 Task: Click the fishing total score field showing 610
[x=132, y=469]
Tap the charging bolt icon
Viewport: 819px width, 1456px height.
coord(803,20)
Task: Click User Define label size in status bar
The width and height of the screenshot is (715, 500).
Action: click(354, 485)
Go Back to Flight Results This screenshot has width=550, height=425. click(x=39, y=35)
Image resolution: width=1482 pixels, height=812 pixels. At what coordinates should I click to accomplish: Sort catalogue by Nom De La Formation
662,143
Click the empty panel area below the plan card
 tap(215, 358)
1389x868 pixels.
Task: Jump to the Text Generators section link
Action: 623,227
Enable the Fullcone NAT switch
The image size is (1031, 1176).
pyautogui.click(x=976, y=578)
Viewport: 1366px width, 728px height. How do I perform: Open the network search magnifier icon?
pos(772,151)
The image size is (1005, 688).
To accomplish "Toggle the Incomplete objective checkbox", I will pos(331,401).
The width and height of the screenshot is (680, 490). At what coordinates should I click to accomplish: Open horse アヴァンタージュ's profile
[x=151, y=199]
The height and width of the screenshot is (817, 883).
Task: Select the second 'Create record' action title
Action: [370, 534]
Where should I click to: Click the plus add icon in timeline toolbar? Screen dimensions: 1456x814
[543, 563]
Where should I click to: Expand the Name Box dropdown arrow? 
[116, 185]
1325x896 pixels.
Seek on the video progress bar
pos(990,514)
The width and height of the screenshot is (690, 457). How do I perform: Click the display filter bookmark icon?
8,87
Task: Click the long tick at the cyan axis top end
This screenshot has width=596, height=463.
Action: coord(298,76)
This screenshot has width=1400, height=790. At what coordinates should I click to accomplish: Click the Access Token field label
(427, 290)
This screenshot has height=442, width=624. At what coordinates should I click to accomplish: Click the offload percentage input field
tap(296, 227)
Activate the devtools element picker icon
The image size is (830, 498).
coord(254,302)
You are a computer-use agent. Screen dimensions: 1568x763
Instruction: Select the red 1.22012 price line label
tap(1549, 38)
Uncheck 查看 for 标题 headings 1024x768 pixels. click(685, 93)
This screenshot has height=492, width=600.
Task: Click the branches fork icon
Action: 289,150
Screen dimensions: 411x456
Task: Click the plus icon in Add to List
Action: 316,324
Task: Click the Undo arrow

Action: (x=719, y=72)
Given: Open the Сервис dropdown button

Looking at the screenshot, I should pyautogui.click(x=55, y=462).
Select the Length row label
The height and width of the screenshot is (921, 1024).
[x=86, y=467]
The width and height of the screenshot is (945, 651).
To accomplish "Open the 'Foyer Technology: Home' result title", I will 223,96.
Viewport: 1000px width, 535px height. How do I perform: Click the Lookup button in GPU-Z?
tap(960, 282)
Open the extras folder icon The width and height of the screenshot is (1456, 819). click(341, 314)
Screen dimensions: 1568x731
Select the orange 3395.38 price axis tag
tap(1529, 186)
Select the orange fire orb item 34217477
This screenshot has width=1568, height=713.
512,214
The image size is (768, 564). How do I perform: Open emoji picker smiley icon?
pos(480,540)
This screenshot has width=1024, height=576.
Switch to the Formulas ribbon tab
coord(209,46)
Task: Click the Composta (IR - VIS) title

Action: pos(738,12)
------------------------------------
Stated goal> Pull out every line of the entries above that contains the string "icon".

Complete answer>
Tap the charging bolt icon
Viewport: 1366px width, 728px height. How do I perform: Open the network search magnifier icon?
Where should I click to: Click the plus add icon in timeline toolbar? Screen dimensions: 1456x814
The width and height of the screenshot is (690, 457). How do I perform: Click the display filter bookmark icon?
Activate the devtools element picker icon
Task: Click the branches fork icon
Task: Click the plus icon in Add to List
Open the extras folder icon The width and height of the screenshot is (1456, 819). click(341, 314)
The image size is (768, 564). How do I perform: Open emoji picker smiley icon?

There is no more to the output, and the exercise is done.